There is plenty of equipment too: a seven-speaker Bose audio system, an air purifier with UVC light, ventilated front seats, and a HEPA filter that the company says kills viruses. The safety kit includes six airbags, ABS and ESC besides front and rear parking sensors. The rear is relatively cramped and best for two not-too-tall passengers. The seat itself is quite comfy with plush padding, though thigh support is a bit short. The front seats, however, are large and well bolstered.
- LENGTH 3995mm
- WIDTH 1790mm
- HEIGHT 1642mm
- WHEELBASE 2500mm
- TYRE SIZE 215/60 R16
- FUEL TANK CAPACITY
- 45 litres
- BOOT CAPACITY 392 litres
- ENGINE 998cc, 3-cyls, turbo-petrol;
- 1493cc, 4-cyls,
- POWER 120hp at 6000rpm;
- 115hp at 4000rpm
- TORQUE 172Nm at 1500-4000rpm;
- 250Nm at 1500-2750rpm
- GEARBOX 6-speed clutchless manual/7-speed dual-clutch auto;
- 6-speed auto
The Sonet is offered with three engines — four if you count different outputs — and five gearboxes. There is a base 83hp 1.2-litre petrol paired with a 5-speed manual; a 120hp, 1.0-litre turbo-petrol mated to a 7-speed DCT or 6-speed iMT; and a 1.5-litre diesel in two states of tune — 100hp, 240Nm when paired with a 6-speed manual, and 115hp, 250Nm with a 6-speed torque converter. For this review, we drove both versions of the turbo-petrol along with the diesel-auto.
The diesel-auto has the same powertrain as the Seltos, putting out 115hp and 250Nm. Refinement is top-notch as is performance; there is very little turbo lag. There is a step-up in power delivery post 2,000rpm and you get a satisfyingly seamless surge of power up to 4,200rpm, post which the gearbox will upshift even in manual mode. The auto box is also well matched to the diesel’s torque spread. In Normal mode, it seldom feels like it is in the wrong gear and when you try to accelerate, it will drop just the right number of cogs to give you enough grunt.
Sport mode lets you hold onto gears for longer, but the Normal mode is useable and intuitive; it will be enough for everyday driving. There is also an Eco mode that does not throttle the engine’s performance.
In the turbo-petrol variant, the engine is balanced and refined; it gets vocal only near the redline. The punchy midrange and the ease with which it builds power makes it a fun drive. The DCT gearbox is not as good as VW’s DSG unit and tends to get tripped up at slow speeds. The iMT, in comparison, offers you more control over gearshifts, though the unit itself does its best work during relaxed driving.

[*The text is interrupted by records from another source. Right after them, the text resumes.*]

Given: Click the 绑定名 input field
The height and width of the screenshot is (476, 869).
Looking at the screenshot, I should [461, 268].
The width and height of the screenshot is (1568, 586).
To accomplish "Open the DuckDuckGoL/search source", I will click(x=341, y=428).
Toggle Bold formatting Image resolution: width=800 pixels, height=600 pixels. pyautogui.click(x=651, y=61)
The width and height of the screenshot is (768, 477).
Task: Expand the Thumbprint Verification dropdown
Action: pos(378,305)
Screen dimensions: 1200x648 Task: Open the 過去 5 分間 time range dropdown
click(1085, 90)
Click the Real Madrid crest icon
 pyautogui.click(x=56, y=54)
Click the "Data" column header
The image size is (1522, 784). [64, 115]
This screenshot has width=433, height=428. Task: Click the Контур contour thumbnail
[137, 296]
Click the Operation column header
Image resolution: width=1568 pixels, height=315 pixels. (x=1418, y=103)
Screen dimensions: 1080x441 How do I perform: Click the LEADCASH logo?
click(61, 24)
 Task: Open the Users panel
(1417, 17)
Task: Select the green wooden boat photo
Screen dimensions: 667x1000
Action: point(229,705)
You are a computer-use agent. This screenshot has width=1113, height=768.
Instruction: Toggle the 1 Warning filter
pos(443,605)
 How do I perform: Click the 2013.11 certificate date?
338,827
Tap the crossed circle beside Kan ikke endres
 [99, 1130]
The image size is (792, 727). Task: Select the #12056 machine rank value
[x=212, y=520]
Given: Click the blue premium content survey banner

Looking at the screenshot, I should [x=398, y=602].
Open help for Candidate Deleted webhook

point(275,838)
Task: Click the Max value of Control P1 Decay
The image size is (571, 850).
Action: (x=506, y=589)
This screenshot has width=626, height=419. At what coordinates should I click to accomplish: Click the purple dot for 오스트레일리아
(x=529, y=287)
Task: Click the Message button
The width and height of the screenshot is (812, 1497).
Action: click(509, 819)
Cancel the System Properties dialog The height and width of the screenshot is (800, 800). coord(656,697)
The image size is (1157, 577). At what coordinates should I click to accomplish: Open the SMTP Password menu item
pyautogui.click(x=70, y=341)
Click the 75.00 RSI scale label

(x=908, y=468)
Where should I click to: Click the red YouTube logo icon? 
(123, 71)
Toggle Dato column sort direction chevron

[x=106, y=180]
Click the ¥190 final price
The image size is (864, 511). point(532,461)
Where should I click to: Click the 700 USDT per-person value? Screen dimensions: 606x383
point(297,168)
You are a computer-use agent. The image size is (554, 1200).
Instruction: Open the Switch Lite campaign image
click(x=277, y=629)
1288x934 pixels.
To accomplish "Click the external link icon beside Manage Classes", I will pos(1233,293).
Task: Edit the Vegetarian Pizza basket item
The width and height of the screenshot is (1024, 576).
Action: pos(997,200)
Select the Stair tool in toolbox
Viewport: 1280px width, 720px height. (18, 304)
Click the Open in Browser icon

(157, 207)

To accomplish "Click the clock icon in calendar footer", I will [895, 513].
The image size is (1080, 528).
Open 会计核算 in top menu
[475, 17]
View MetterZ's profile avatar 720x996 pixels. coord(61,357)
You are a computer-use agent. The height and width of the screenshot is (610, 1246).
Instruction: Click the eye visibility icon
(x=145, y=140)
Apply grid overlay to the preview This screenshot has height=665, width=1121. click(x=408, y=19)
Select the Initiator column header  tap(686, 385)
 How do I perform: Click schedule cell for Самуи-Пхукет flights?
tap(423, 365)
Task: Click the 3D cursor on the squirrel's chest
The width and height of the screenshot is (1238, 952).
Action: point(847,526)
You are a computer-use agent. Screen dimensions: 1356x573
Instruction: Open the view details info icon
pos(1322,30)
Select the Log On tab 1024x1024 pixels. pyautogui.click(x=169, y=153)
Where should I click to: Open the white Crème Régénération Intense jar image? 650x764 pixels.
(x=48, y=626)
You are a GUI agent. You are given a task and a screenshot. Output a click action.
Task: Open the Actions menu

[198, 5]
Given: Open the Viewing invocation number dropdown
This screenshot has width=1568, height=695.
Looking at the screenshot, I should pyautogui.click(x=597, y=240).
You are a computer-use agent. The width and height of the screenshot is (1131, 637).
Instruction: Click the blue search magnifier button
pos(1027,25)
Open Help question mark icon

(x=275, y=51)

In testing, it was the diesel-auto that was the quickest, clocking in a 0-100kph time of 11.48sec, compared to the petrol DCT’s 12.25sec and 13.37sec for the iMT. The Sonet also easily soaked up massive potholes; the fat 215/60 R16 tyres did a good job of smothering rain-ravaged roads.
The slightly nose-heavy diesel has a marginally heavier steering while the petrol felt a bit more agile. Both cars offer a great degree of confidence at high speeds. Grip through the corners is also good, and body roll is well contained. The steering does not offer much feedback, but it is light enough in the city and has enough weight at higher speeds.
It is hard to fault the Sonet aside from its not-so-spacious rear seat. It is beautifully styled and has striking details. Of course, pricing is a key factor in the Sonet’s ultimate success, but there is no doubt that Kia has another winner on its hands.